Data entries

>>>>

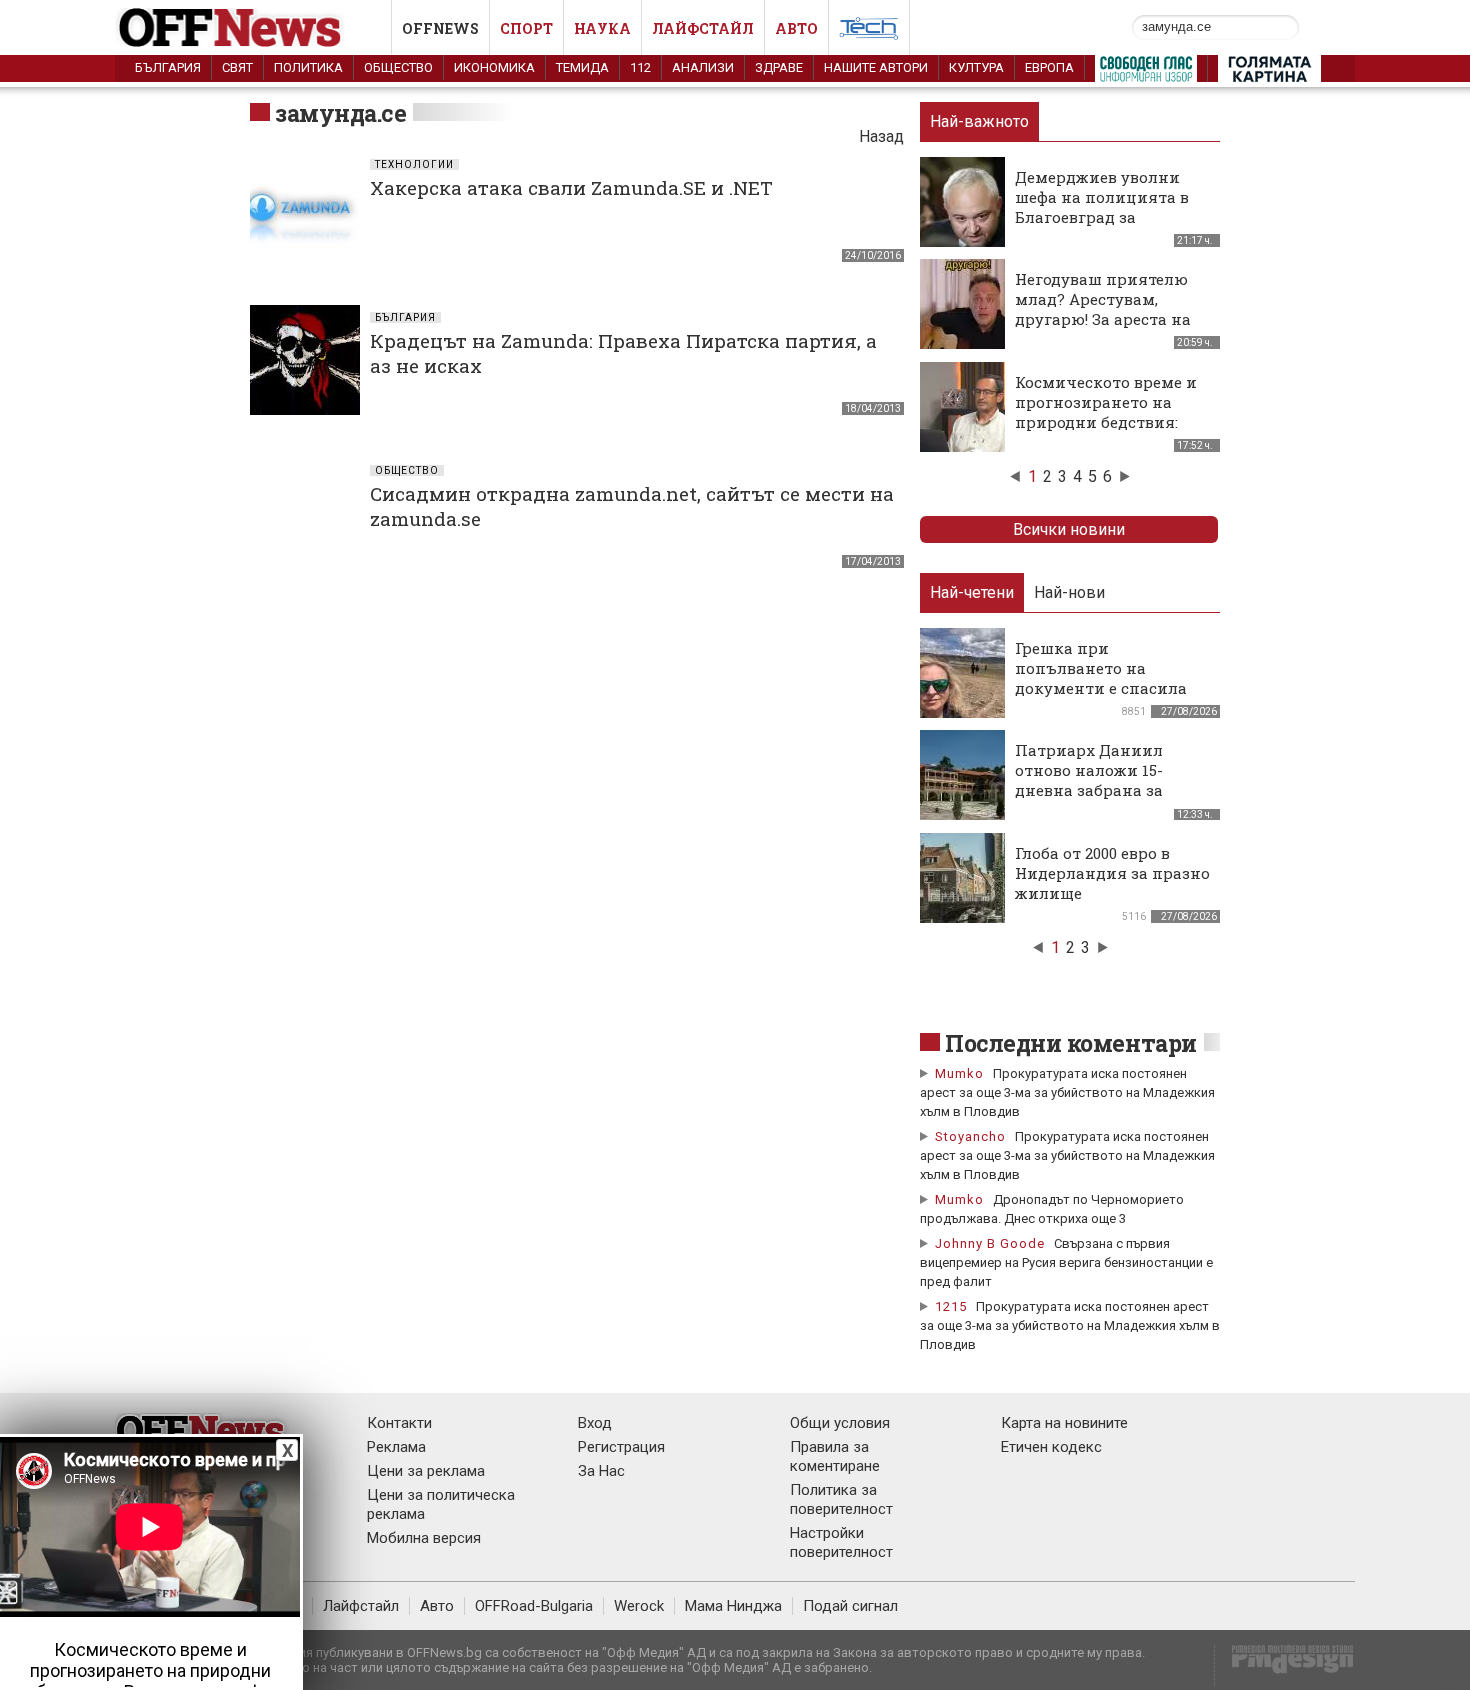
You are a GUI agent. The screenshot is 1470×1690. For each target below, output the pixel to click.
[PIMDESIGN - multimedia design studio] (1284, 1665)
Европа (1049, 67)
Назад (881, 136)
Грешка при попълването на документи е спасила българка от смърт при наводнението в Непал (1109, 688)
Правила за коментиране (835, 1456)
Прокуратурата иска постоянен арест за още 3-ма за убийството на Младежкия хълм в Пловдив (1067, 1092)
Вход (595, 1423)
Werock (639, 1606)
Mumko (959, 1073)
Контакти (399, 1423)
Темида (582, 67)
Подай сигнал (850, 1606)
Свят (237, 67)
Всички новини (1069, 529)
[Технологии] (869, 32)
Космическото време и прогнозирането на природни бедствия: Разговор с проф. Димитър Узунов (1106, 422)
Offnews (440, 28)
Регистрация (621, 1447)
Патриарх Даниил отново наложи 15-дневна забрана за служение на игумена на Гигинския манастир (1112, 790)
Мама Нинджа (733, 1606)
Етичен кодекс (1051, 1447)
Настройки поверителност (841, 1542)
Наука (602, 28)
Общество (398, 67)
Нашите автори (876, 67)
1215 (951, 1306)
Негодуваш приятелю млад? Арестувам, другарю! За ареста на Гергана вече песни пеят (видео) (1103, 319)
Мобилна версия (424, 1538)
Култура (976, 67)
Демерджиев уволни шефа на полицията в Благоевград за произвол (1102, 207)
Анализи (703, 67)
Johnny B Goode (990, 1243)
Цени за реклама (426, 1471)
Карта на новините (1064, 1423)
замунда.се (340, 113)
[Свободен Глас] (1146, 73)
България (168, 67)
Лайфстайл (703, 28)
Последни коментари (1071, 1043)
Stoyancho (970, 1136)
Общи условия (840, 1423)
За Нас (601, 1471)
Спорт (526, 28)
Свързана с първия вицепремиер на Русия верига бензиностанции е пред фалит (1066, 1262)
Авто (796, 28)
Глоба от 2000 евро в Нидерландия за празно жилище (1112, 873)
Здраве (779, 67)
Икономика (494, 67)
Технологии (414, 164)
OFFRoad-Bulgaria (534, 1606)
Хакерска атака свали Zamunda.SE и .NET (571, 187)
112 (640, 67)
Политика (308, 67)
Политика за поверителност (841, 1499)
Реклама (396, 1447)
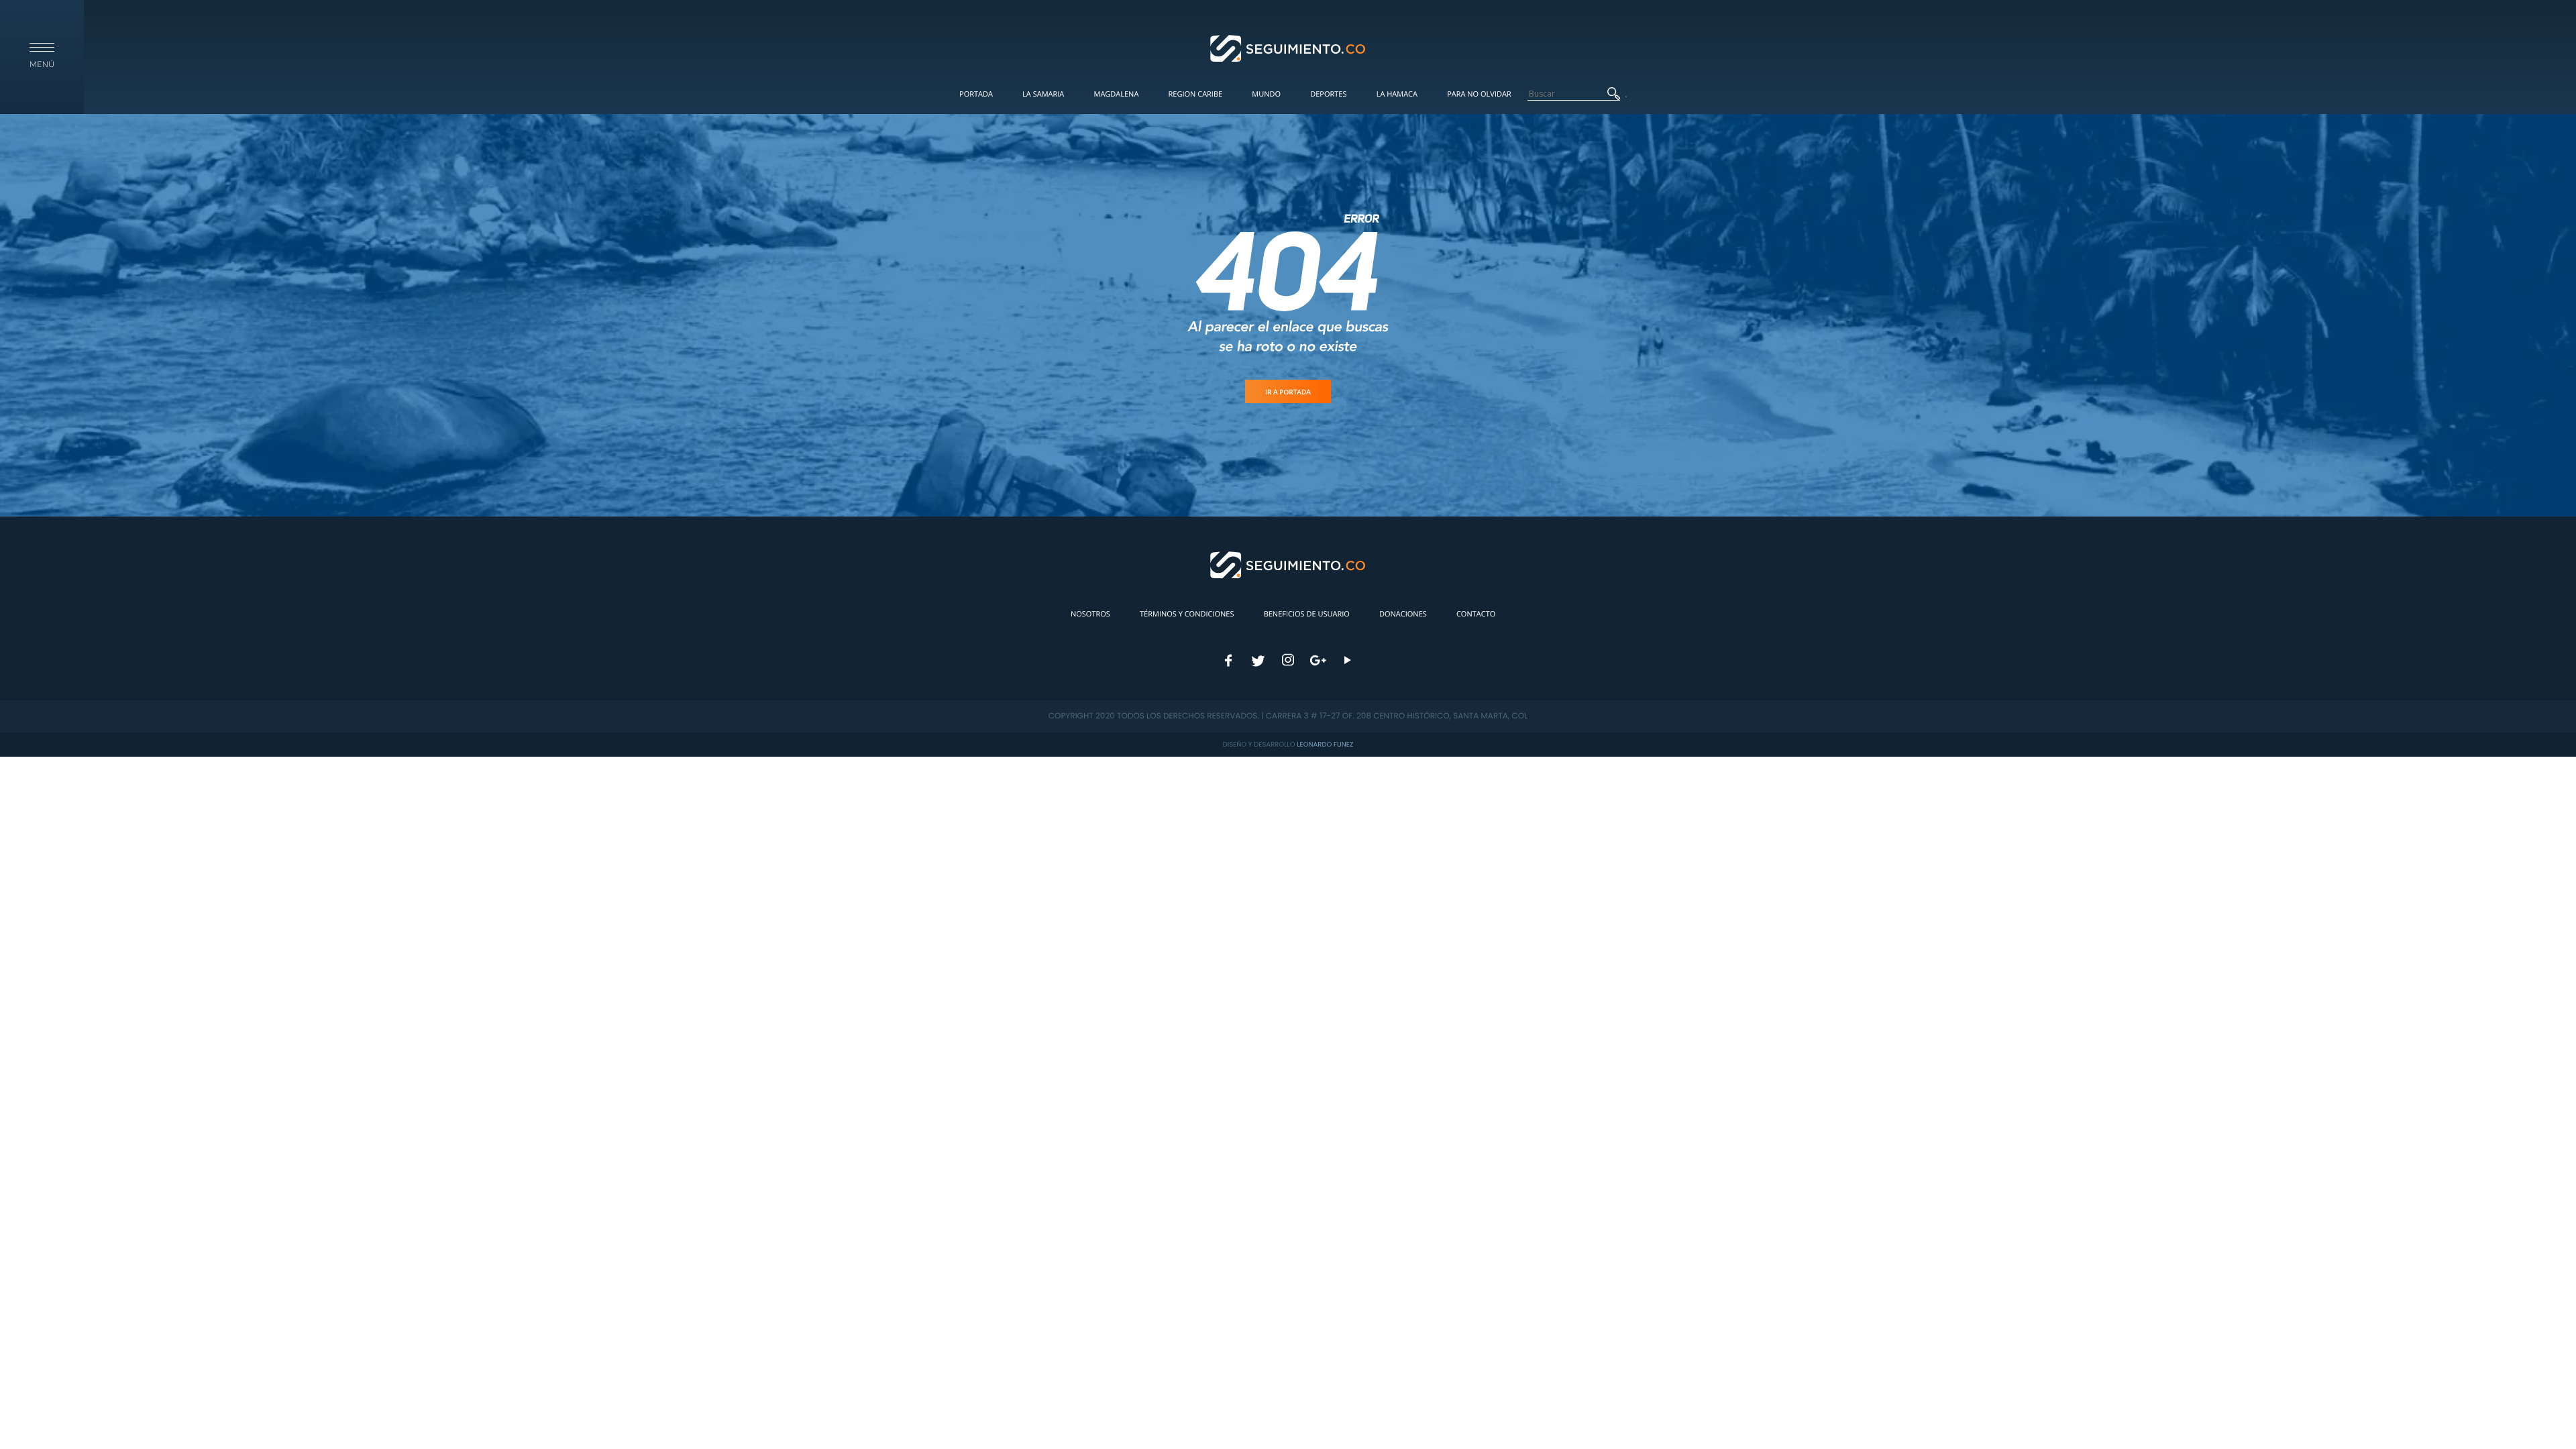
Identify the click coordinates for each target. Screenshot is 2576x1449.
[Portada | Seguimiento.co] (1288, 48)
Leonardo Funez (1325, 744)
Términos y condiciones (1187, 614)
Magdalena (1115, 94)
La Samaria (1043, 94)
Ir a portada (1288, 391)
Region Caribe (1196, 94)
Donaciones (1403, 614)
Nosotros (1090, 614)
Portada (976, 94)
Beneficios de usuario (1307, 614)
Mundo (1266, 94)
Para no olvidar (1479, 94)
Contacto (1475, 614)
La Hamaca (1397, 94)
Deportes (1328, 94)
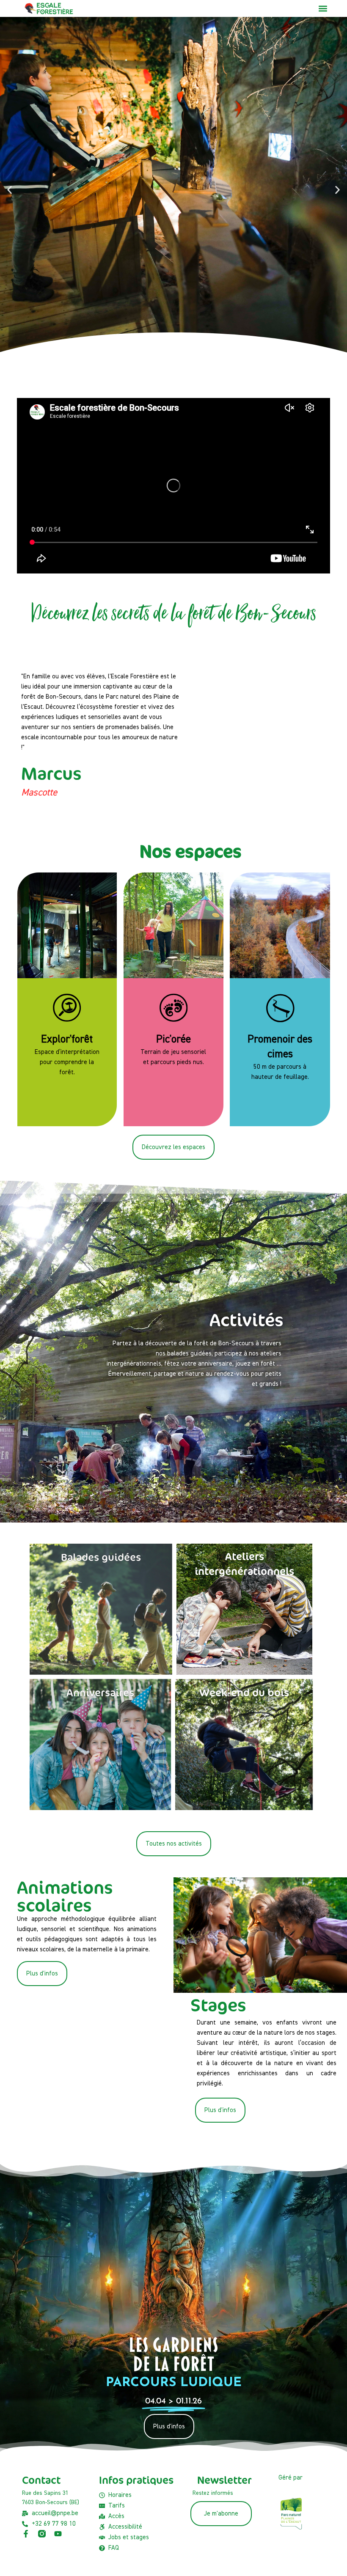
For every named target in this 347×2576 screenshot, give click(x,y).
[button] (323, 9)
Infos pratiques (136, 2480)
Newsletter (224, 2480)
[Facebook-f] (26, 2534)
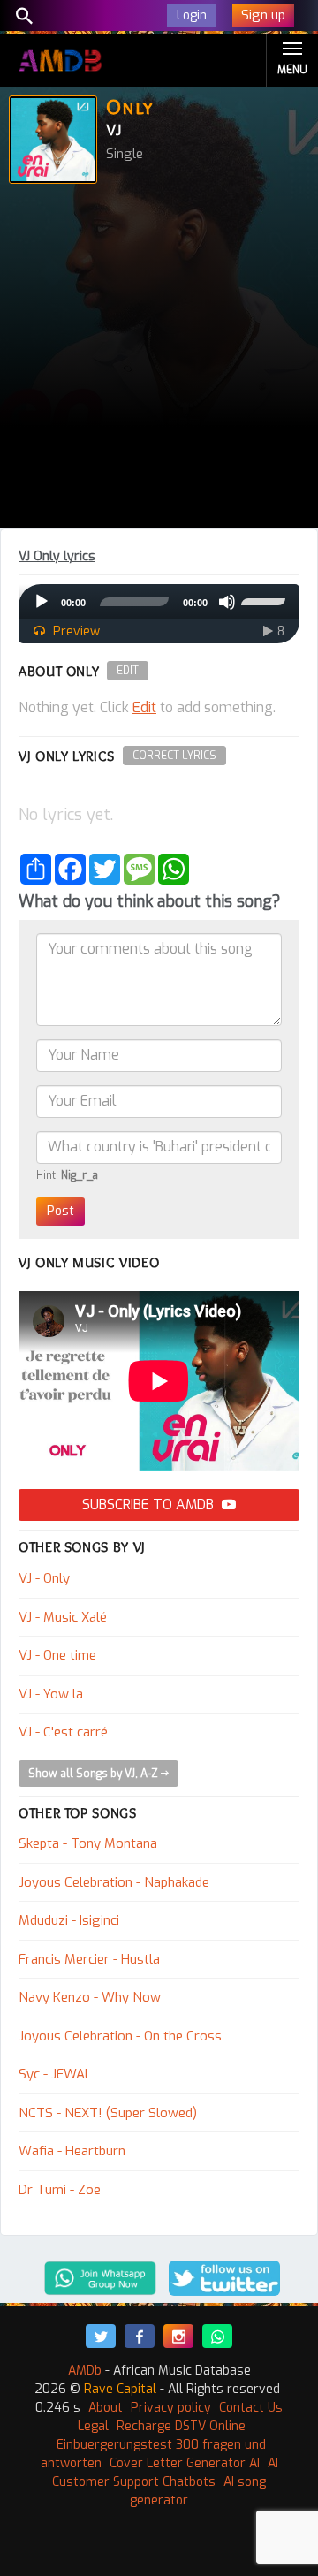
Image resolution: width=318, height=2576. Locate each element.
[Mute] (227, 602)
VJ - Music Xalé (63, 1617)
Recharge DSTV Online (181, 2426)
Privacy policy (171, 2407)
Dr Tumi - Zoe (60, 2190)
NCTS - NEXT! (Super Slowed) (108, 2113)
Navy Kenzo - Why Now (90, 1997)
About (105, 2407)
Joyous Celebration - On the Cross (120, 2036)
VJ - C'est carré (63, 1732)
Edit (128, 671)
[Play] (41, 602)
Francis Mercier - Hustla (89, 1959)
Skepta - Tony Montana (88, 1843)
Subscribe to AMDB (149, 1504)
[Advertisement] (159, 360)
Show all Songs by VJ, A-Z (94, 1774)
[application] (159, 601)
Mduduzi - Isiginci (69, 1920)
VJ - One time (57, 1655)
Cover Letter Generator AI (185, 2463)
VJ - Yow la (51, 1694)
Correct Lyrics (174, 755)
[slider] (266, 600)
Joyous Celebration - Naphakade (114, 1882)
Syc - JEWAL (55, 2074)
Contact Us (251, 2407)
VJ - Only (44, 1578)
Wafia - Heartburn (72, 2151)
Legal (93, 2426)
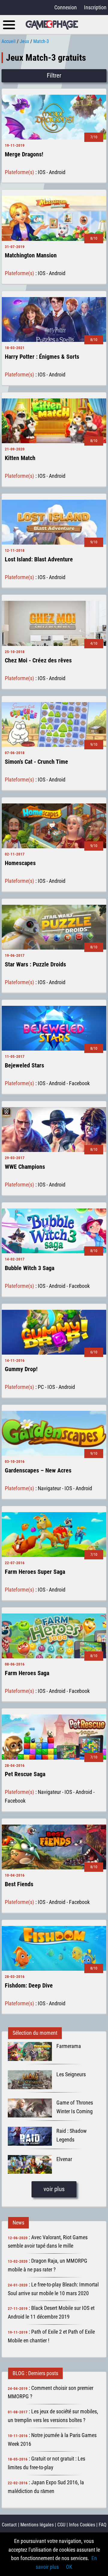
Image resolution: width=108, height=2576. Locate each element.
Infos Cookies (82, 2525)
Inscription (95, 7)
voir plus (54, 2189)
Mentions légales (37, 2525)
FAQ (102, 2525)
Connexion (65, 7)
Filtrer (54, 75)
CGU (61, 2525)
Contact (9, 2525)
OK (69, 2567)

<<<<

#### The task:
Pictures are to be left out. Write out only the lines above starting at the one with "Ir a portada (1288, 391)" and ending at the one with "Legal (93, 2426)", both lines included, exactly.

#### Result of the exercise:
Ir a portada (1288, 391)
Region Caribe (1196, 94)
Donaciones (1403, 614)
Nosotros (1090, 614)
Portada (976, 94)
Beneficios de usuario (1307, 614)
Mundo (1266, 94)
Para no olvidar (1479, 94)
Contacto (1475, 614)
La Hamaca (1397, 94)
Deportes (1328, 94)
For every named target in this 347×2576 screenshot, give click(x,y).
[button] (323, 9)
Infos pratiques (136, 2480)
Newsletter (224, 2480)
[Facebook-f] (26, 2534)
Image resolution: width=318, height=2576. Locate each element.
[Mute] (227, 602)
VJ - Music Xalé (63, 1617)
Recharge DSTV Online (181, 2426)
Privacy policy (171, 2407)
Dr Tumi - Zoe (60, 2190)
NCTS - NEXT! (Super Slowed) (108, 2113)
Navy Kenzo - Why Now (90, 1997)
About (105, 2407)
Joyous Celebration - On the Cross (120, 2036)
VJ - C'est carré (63, 1732)
Edit (128, 671)
[Play] (41, 602)
Francis Mercier - Hustla (89, 1959)
Skepta - Tony Montana (88, 1843)
Subscribe to AMDB (149, 1504)
[Advertisement] (159, 360)
Show all Songs by VJ, A-Z (94, 1774)
[application] (159, 601)
Mduduzi - Isiginci (69, 1920)
VJ - One time (57, 1655)
Cover Letter Generator AI (185, 2463)
VJ - Yow la (51, 1694)
Correct Lyrics (174, 755)
[slider] (266, 600)
Joyous Celebration - Naphakade (114, 1882)
Syc - JEWAL (55, 2074)
Contact Us (251, 2407)
VJ - Only (44, 1578)
Wafia - Heartburn (72, 2151)
Legal (93, 2426)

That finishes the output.